_EXTRACT TO READ_
Our hearts were broken,” a young woman wrote after the Dream Act did not muster enough votes to defeat a Senate filibuster in the lame duck session of the 111th Congress. The Development, Relief and Education for Alien Minors Act would have provided legal status to young people brought into the United States as children by their parents. She was one of thousands of “dreamers” across the country who had advocated what is still a dream deferred. “We are decent and hard-working human beings,” she said, “who have done nothing more than study and work for our families and communities.”
It has been a dispiriting five-year period for immigrants and their children. In addition to the Dream Act setback last May, other legislation to reform the outdated U.S. immigration system and to allow certain unauthorized immigrants to earn the right to remain has failed in successive sessions of Congress.
While legislators still decry uncontrolled borders, illegal crossings have actually fallen to numbers not seen since the early 1970s. By virtually all measurements, immigration enforcement has reached historic levels, including total deportations (400,000 a year) and prosecutions for immigration-related offenses (roughly 90,000 a year). State and local governments have enacted laws that make it more difficult for unauthorized persons and their families to rent apartments, to work and to call the police. Many states are considering legislation that seeks to deny not only citizenship to the U.S.-born children of unauthorized parents but public education; some would make it a crime for unauthorized immigrants to hold a paid job and to be “out of status.” Federal and state budget shortfalls threaten programs that help to integrate the nation’s immigrants and their children.

_COLLECTED MATERIAL_
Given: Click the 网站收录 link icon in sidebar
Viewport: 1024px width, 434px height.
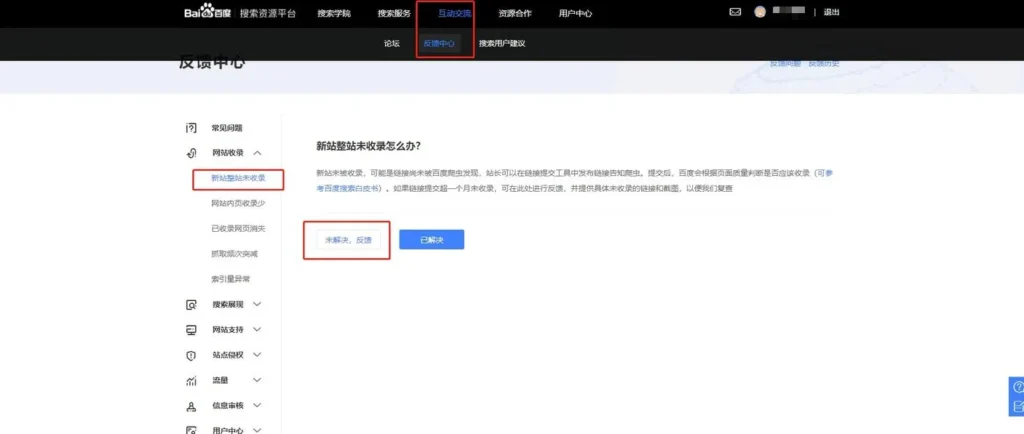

_THE EXERCISE_
Answer from the Dream Act passage:
(a) What is the full name of the Dream Act?
(b) Since when have illegal crossings not been as low as they are now?
(c) How many deportations a year does the passage report?
Draw only on the Dream Act passage.

_ANSWER TO THIS TASK_
(a) The Development, Relief and Education for Alien Minors Act.
(b) Since the early 1970s.
(c) 400,000 a year.